Whenever we have generated columns (On insert or update), we do Select after insert/update to retrieve generated values to populate the entity in memory. In some cases, user may want just save the data and not care about updating them in memory any further (because not using them later).

At present there is no mechanism for this functionality.

area-perf type-enhancement

Most helpful comment

@Giancarlos This issue is not related to AsNoTracking--that will tell EF not to track entities returned from the query. This issue is about SaveChanges ignoring store-generated values for already tracked entities.

All 17 comments

Try AsNoTracking:

https://msdn.microsoft.com/en-us/library/gg679352(v=vs.103).aspx

@Giancarlos This issue is not related to AsNoTracking--that will tell EF not to track entities returned from the query. This issue is about SaveChanges ignoring store-generated values for already tracked entities.

__To the implementer__:

  • Disable fixup when detaching to avoid messing up the FKs and navigations
  • Once implemented this should be used for data migrations.

It might be nice to be able to pass an optional "get me the entity" flag on a save changes call. That way when you need it add it, when you don't don't.

Are there plans for this to be implemented? I'm using Autofac + EF Core in a console application and this is really biting me.
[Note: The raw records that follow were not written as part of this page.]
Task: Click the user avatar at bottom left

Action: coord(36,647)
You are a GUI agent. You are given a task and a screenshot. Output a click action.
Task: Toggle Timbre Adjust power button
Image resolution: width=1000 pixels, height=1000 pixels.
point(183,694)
@leus this is our backlog milestone, meaning that we don't have specific plans to implement it. Could you elaborate on how this is biting you?
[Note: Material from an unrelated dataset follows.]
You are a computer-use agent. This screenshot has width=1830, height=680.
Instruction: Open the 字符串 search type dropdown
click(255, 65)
Sure - I have a .NET Core console application that uses Autofac to create a big list of Tasks that receive a DbContext to do stuff. Everything works beautifully except I get a big hit on memory, and most of it is used by entities inserted. In the few places where we do queries we make sure of using AsNoTracking() (but we also use QueryTrackingBehavior.NoTracking when creating, so this is probably overkill).

image

Here the SqlChecklist.Processor.Writers.Sql.Model.TextData object is just a Entity that contains a big string (ntext).

My contexts are created as follows:

var dbOptions = new DbContextOptionsBuilder<ProcessorContext>();
dbOptions.UseSqlServer(connectionString);
dbOptions.UseQueryTrackingBehavior(QueryTrackingBehavior.NoTracking);

Regarding this issue and also this one: https://github.com/aspnet/EntityFrameworkCore/issues/11852

As noted in previous comments and as i have already observed, using AsNoTracking queries or turning Tracking off for the whole context only prevents entities being added to the change tracker as a result of Query operations, SaveChanges still maintains inserted/updated entities in the change tracker.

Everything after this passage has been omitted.